RECORDS PROVIDED ▸
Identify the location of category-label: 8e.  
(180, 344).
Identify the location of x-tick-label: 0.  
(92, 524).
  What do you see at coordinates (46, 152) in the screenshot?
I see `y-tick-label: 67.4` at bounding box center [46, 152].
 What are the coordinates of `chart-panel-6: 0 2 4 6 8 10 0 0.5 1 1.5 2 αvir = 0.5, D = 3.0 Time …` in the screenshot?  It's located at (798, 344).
--
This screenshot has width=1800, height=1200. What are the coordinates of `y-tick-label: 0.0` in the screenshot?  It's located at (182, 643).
* * *
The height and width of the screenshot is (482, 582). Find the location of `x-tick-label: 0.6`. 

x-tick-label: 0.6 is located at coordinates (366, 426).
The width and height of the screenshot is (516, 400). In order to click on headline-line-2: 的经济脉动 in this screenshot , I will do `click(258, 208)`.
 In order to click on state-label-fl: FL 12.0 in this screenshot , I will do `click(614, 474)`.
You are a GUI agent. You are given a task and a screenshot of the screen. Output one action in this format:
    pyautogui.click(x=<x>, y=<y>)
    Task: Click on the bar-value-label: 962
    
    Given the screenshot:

WHAT YOU NEED TO DO ▸
Rewrite the material from the line with "Identify the location of x-tick-label: 0." up to and including the line with "at (798, 344).", swapping "Identify" for "Locate" and leaving everything else untouched.

RESPONSE TO THE EXERCISE ▸
Locate the location of x-tick-label: 0.  
(92, 524).
  What do you see at coordinates (46, 152) in the screenshot?
I see `y-tick-label: 67.4` at bounding box center [46, 152].
 What are the coordinates of `chart-panel-6: 0 2 4 6 8 10 0 0.5 1 1.5 2 αvir = 0.5, D = 3.0 Time …` in the screenshot?  It's located at (798, 344).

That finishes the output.